Foursquare, the popular check-in based social network, recently surpassed 7 million registered users. With that many people checking in, earning badges, and interacting via the service, I wanted to take a look at some of the information that could be gleaned; see if any interesting stories could be told. Using the popular Twitter4J library I wrote a simple Java program that parses the Streaming API looking for tweets announcing foursquare badges. At the same time I’m able to gather information about the twitter user’s account like their local time, and general location. This will let me generate some pretty interesting stats.
I’ve been collecting some sample data for about 36 hours and can already present some general numbers. I should note the limitations of these numbers. First, I’m only showing badges that were reported to the public twitter feed, if it was a private status, I can’t see it. Second, tweets can slip through the cracks, if the application is being rate limited, I can miss tweets. Third, system can be gamed, someone could falsely tweet about a badge being earned, or tweet out a fake badge (I’m working on filtering that now).
In the 36 or so hours that I’ve been collecting data, I’ve seen over 27,000 tweets about badges. Here are some charts showcasing a few aspects from my current dataset.
This is a breakdown of the top badges earned. As you can see there no badge dominates the top ranking, they actually fall off fairly evenly. All of these badges have fairly simple requirements, such as checking into the same place three times, 10 different locations, etc.
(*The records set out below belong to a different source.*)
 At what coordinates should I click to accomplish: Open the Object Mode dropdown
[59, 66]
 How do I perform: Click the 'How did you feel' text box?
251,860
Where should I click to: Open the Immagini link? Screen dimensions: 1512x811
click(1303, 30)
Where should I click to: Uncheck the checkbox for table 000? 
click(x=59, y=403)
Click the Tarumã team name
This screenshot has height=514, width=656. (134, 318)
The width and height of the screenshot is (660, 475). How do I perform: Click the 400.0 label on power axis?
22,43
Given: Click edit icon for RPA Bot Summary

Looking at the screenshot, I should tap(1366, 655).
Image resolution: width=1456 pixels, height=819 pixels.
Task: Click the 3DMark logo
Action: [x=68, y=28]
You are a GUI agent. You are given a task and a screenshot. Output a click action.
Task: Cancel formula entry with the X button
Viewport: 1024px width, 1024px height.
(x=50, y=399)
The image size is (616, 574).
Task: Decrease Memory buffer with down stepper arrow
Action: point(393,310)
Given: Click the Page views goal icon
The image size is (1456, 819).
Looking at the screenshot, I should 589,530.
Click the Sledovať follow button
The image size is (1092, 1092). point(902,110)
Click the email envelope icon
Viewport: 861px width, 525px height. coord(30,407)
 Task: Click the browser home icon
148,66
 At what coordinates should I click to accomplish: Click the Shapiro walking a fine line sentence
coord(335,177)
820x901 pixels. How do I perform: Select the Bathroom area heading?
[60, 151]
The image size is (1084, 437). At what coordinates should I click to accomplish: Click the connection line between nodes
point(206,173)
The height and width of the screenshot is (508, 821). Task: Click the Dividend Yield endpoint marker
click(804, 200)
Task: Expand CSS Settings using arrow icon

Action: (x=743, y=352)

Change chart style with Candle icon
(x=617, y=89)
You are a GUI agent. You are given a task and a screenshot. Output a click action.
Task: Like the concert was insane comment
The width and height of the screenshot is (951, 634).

Another fairly interesting trend is the level of activity during the average day. I haven’t adjusted this data to account for the local timezones, so we’re seeing a fairly high level of badge earning activity around the world. Once I account for the timezone differences I’ll be able to better see what local time of the day people earn the the most badges in (I’m assuming there will be peaks at lunch, in the evening, etc).
These charts represent the tip of the iceberg with regards to what I’ll be able to do with the data. Now that the badges are flowing in, I can start to focus on processing this data. I know I’m going to become closely acquainted with the Google Charts API in the next few days!